The last paragraph reads almost like a hagiography written by a starry-eyed Trump devotee. We see the author’s implicit summary of what constitutes “vital national security interest” (which seems to be tantamount to bullying Assad, jettisoning the America First “isolationism,” and adopting Clintonian international meddling). We see the author’s strong and sweeping claim that “the Tomahawk strike flattened the opposition – domestically and internationally,” and his breathlessly exultant conclusion that “Trump has set policy, set leadership, and established dominance with effectively zero cost. The Syria strike was a win, and America is winning again.” Considering the dreadful and dismal reality of America as a whole and the imperative of securing the future existence of white people amidst great difficulties, the last sentence reads almost like sarcasm, though we do know the author is earnest.
I have never truly been a Russophile, and I am ambivalent towards the Russian nation. I admire some of their qualities, such as their perseverance and tenacity, while I detest some traits of theirs, such as habitual bullying, vengefulness, brazenness, and unabashed self-justification. I can’t forgive their shameless unilateral violation of the Japanese-Soviet Non-Aggression Treaty near the end of the Second World War, invading Manchuria from North, brutally slaughtering and pillaging Japanese civilians and occupying a few small – yet indisputably and inherently Japanese – islands north of Hokkaido to this day, an egregious and despicable act of “looting a burning house” that has been conducted without a trace of moral compunction.
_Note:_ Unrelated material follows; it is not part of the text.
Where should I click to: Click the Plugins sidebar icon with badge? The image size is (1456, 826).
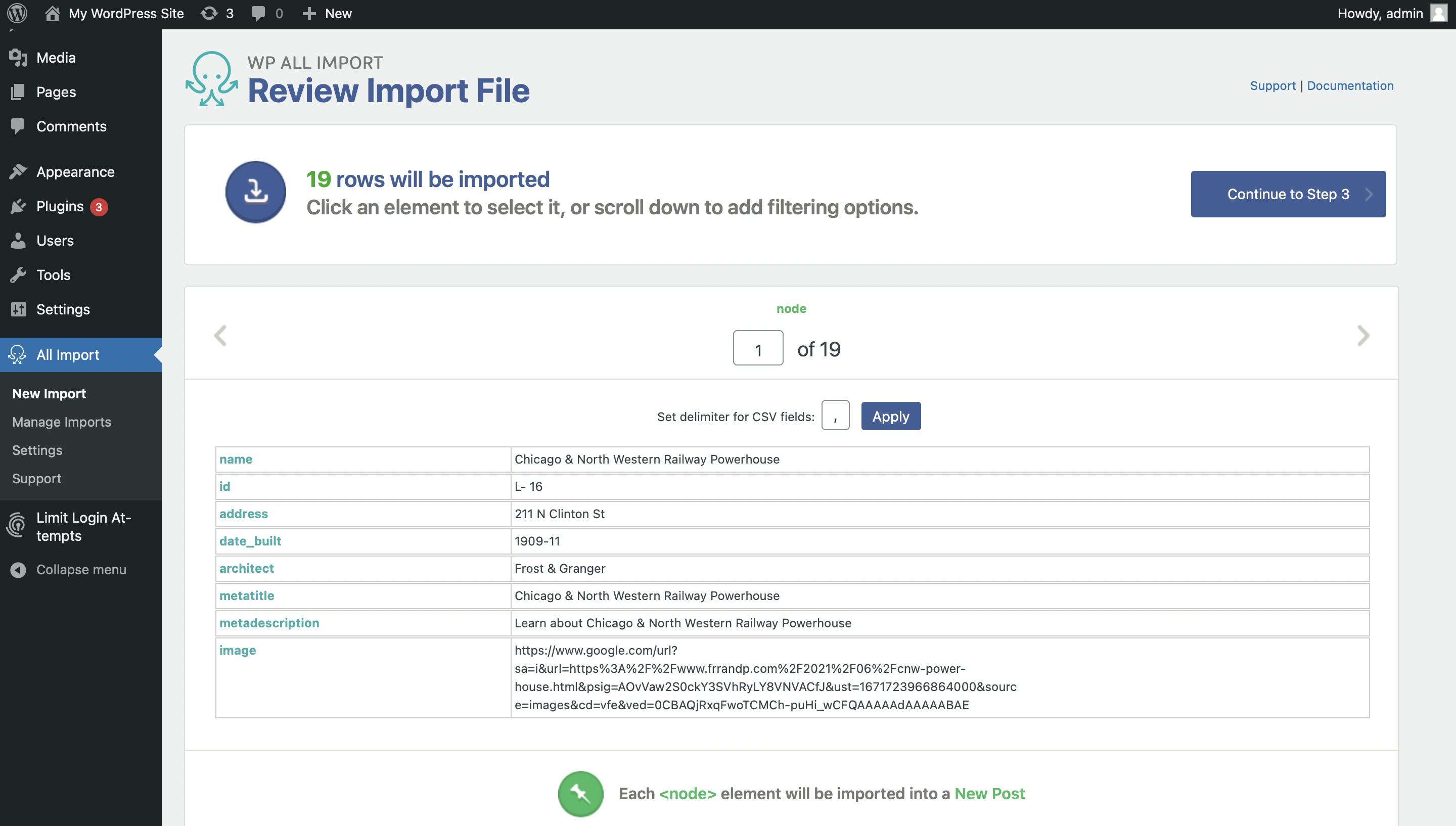pos(59,206)
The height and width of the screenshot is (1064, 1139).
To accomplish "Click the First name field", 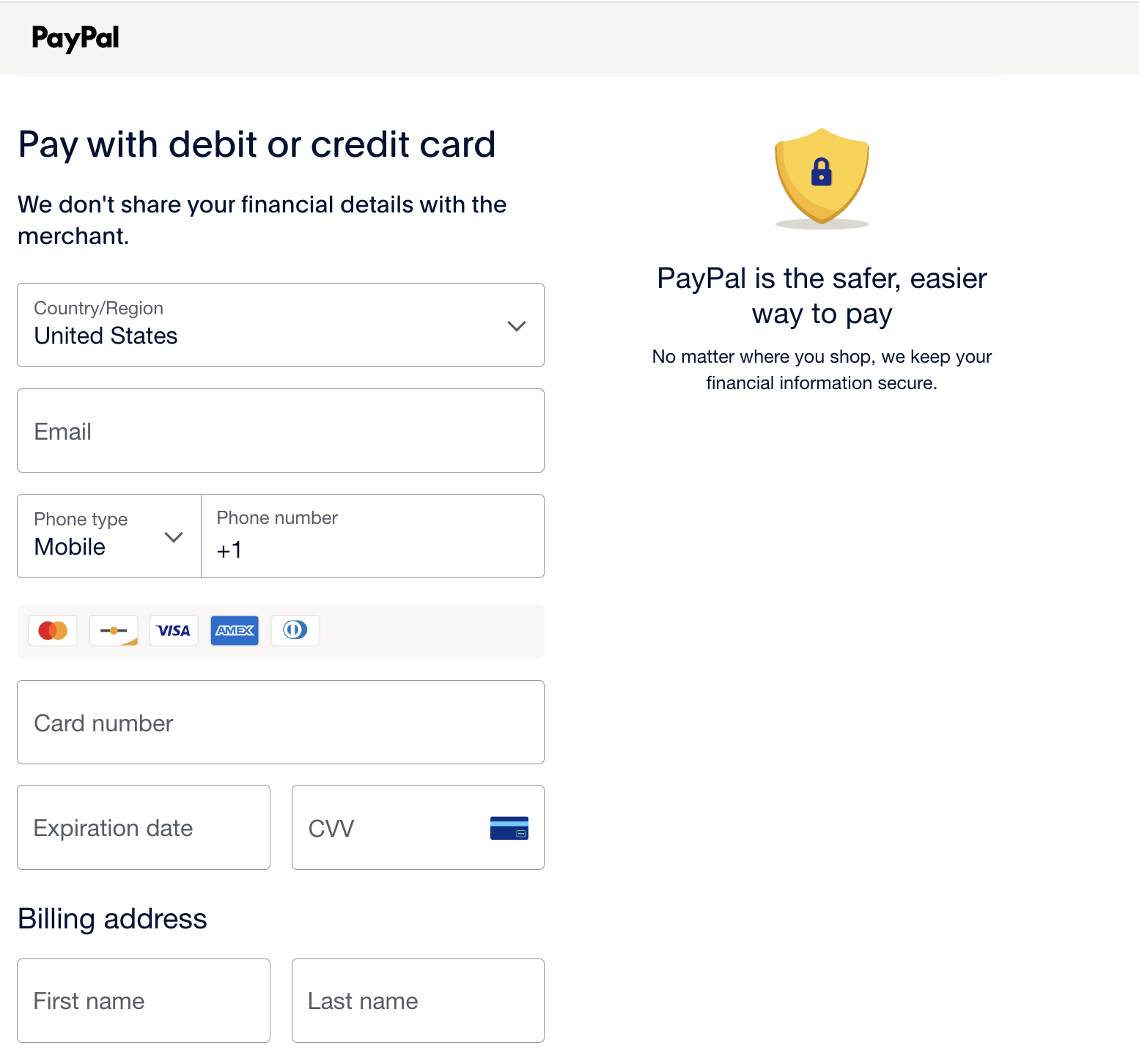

But in spite of the title of the article and the author’s call to resist Russia’s advances in the Middle East, the focus of this article really is not on Russia or how to counter it but rather on the American establishment and its existing Middle East policy, which serves the agenda of corporate America and Britain. It’s about more status, more empire-building, more closed-door power games, more arms and pipeline deals, more corporate profits, more globalist mercantilism, more foreign wars, more depraved material prosperity, more dodging of the ingrained structural problems of the Western countries that were created and are maintained by the ruling plutocracy through the banks and other anti-white institutions, more shilling for Israel and the Sunni Arab states, and more senseless antagonism of Syria, Iran, and Russia. At bottom, no White Nationalist ideal or interest can be identified in the author’s propositions or his glorification of Trump’s “leadership,” “dominance,” and “winning.”
The type of hegemony the author lavishly plays up may sound good on the surface, but in fact it is nothing more than an illusion that is unsustainable for today’s whites, not to mention being morally questionable. It is at best a wistful anachronism and, at worst, a detriment and anathema to White Nationalism. Let me conclude this humble critique by revisiting the principle that underlies White Nationalism in relation to mainstream politics and politicians who are ostensibly, and rudimentarily, sympathetic to our ideas: we should serve as a supervisory force to prod, remind, and alert them, constantly exhorting and admonishing them, but never buying into them with blind loyalty. If we prod them by a foot, they may move an inch in our direction. Although if we uncritically fall for them, they will unfailingly betray us quickly, and by doing so, we also forfeit our own political and social foundations, as well as the core of our vitality as a significant force for change.